The Berrys refused Ms. Smith access and claimed title by adverse possession to the contested portion of Hyder Lane where their garage sits. Ms. Smith explained that she did not request access across Mr. Linkous's property or the Kegleys' property given that the "ingress and egress is neither adequate nor convenient and would occasion significant damage" to their properties. Ms. Smith claimed that she was "unable to fully enjoy the Property and requires an easement to go on the Property to prepare for the sale of Property and do any and all other things incidental to the ownership of the Property." Ms. Smith requested that the Trial Court grant her an easement or right-of-way via the contested portion of Hyder Lane.
Ms. Berry filed a motion to dismiss, alleging that Ms. Smith's complaint failed to state a claim upon which relief could be granted and that there was already a former suit pending. She further claimed that her garage had been constructed in 1960, thereby rendering Ms. Smith's requested relief barred by the statute of limitations pursuant to Tenn. Code Ann. § 29-18-109. She further cited Tenn. Code Ann. §§ 28-2-102, -103, and -105, stating that she and her ex-husband, Mr. Berry, had adversely possessed the contested portion of Hyder Lane. She also cited Tenn. Code Ann. § 28-2-109, stating that Mr. Berry and she had paid taxes on the contested portion of property for more than twenty years and were accordingly the legal owners. Mr. Berry later filed his own separate motion to dismiss.
Although not entirely clear from the record, it appears that this former suit was consolidated with the present one based upon an "Order to Consolidate." Ms. Smith testified at trial that this conflict had been on-going since 2009.
On March 15, 2021, the Trial Court denied Mr. Berry's and Ms. Berry's motions to dismiss. Mr. Berry and Ms. Berry thereafter filed a joint answer and renewed their request for dismissal. They also claimed that Ms. Smith's property once fronted the "main road" but that Ms. Smith had sold a portion of her property that gave her access to this road. They posited that she could not now claim that her property was landlocked.
The Trial Court conducted a trial on May 23, 2022, and heard testimony from Ms. Smith; Lowell Bean, the Hawkins County Road Superintendent; David Pearson, the Hawkins County Property Assessor; Timothy E. Scott, an attorney and expert in title examinations; Margaret Louise Rimer, a former owner of the Berrys' property and garage; Gerald Ward, Ms. Rimer's brother; and Ms. Berry.
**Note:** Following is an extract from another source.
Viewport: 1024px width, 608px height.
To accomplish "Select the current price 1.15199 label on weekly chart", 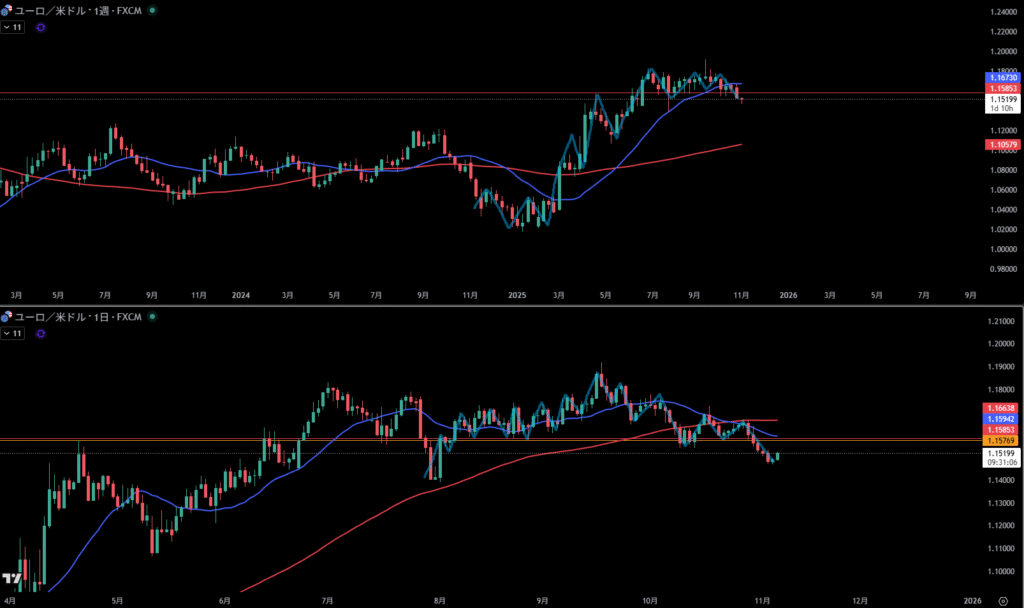I will click(x=1003, y=99).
Ms. Smith testified that she had inherited her property from her father, Bob Gilreath, and that her property was located at the end of Hyder Lane. She further explained that she does not have access to her property if she cannot use Hyder Lane. She acknowledged, however, that if she still owned the parcels she previously sold, then her property would not be landlocked without access to a public road. According to Ms. Smith, an old plat from 1956 ("1956 Plat") demonstrated that Hyder Lane was platted to "go all the way to the end of the property." The 1956 Plat was admitted into evidence as an exhibit.
Ms. Smith grew up in the subdivision and recalled that Eddie Rimer, Ms. Rimer's husband, built "a little shed like thing to put his car under," which she described as four "sticks with a flat roof." This is the garage at issue. She agreed that the garage had been situated on Hyder Lane for over fifty years. She further explained that she or her husband went to the tax assessor's office to inquire about the garage on one occasion and that the tax assessor's office determined that the garage needed to be removed from the Berrys' "tax roll." Ms. Smith acknowledged that the tax assessor later reinstated the garage to the Berry's tax roll.
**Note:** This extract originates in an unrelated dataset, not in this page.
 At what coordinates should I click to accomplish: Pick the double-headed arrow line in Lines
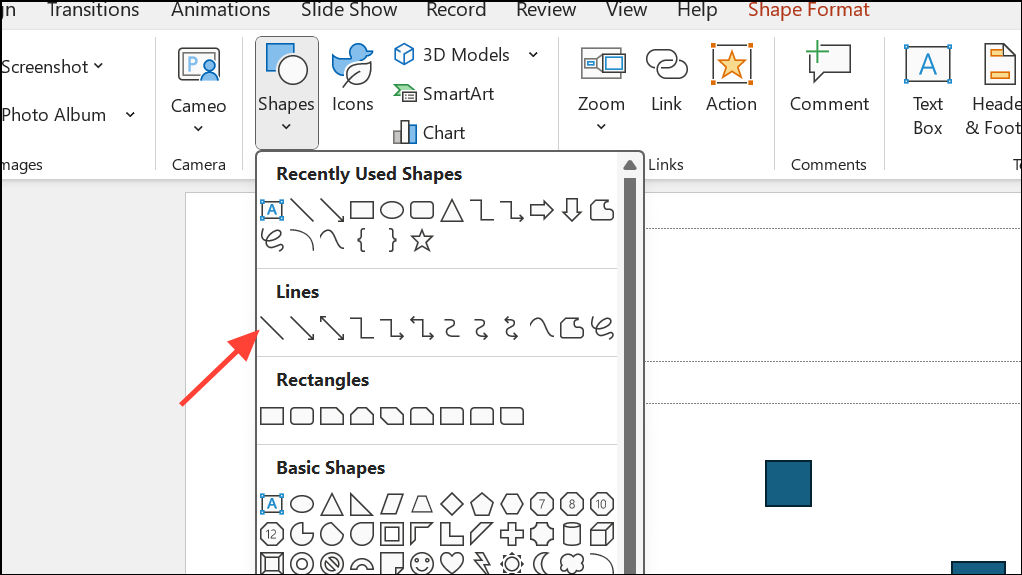(x=332, y=328)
Mr. Bean testified that he has been the Hawkins County Road Superintendent for nearly sixteen years. He stated that he was familiar with Hyder Lane and that Hawkins County ("the County") has previously plowed snow off the road and patched potholes but that only one-tenth of the road is recognized as county property. He further explained that he would not pave the unfinished portion of the road if asked, given that he would need to get approval from the "road committee" and "county commission" and that those two boards would have to "accept it as a county road." He stated that Hyder Lane was not a "county right-of-way," although he acknowledged that the 1956 Plat shows the contested portion as being part of the county road and that, according to the 1956 Plat, it is supposed to "go all the way through," presumably beyond the one-tenth developed portion.
Speaking about the unfinished portion of Hyder Lane, Mr. Bean explained:
[I]f the rest of that was to become a county road, then all the property owners has to deed that to the County with the now subdivision specs. And then it would go before the road committee, the road committee would go up and look at section of road, and either recommend or recommend it not go before the full commission. Then if it went before the full commission and they accepted it as a county road, then I'm free to do whatever . . .
When asked how a road would be dedicated to the County if there was no planning commission at the time of its dedication, Mr. Bean stated that the property owners would "just make a deed to the County." However, Mr. Bean clarified that "we got a lot of roads in the county that don't have deeds."
Through Mr. Bean's testimony, Ms. Smith offered as evidence a 1959 Resolution from the Hawkins County Court ("1959 Resolution"), providing:
Be it resolved by the County Court of Hawkins County, Tennessee, that, as recommended by the County Superintendent of Highways, all Streets and Roads which have heretofore been laid out and dedicated to the public use, within duly platted subdivisions located in said County, shall be taken over by the County Superintendent of Highways and maintained as public roads and streets, as expeditiously as the Highway Superintendent is able to commence the working and maintenance of said roads and streets.
When asked whether he knew "of any acceptance of any dedications in the county other than what shows up in the County rolls and the County minutes," Mr. Bean answered "No."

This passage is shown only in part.